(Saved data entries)
============
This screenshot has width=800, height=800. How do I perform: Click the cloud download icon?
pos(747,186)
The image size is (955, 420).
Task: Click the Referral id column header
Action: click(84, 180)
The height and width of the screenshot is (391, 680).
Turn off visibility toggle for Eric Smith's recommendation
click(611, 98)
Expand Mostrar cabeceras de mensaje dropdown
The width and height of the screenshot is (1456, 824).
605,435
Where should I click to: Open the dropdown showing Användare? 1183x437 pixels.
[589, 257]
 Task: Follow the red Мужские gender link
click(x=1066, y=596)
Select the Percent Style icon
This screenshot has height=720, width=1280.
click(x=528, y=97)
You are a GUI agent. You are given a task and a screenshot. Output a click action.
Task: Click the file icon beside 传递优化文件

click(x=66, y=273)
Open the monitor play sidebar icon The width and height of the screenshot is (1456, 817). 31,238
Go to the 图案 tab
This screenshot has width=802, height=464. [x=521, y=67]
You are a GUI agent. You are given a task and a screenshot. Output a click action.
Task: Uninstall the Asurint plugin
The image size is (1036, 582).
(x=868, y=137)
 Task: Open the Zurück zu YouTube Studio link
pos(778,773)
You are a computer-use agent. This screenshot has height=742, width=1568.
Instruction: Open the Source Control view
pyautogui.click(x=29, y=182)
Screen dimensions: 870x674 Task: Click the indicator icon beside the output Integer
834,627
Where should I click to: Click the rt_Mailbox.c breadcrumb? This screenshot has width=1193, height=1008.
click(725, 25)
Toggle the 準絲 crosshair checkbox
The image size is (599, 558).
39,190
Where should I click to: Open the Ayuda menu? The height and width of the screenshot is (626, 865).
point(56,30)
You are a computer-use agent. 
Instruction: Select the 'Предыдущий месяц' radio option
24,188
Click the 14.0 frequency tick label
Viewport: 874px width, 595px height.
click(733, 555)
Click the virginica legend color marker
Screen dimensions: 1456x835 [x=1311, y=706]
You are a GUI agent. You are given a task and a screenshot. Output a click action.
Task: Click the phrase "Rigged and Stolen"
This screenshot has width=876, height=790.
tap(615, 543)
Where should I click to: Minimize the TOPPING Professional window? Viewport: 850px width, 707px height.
============
> [Work task]: Pull out every line of the records above that contains the word "computer".

> [Solution for this problem]:
You are a computer-use agent. This screenshot has height=742, width=1568.
You are a computer-use agent. 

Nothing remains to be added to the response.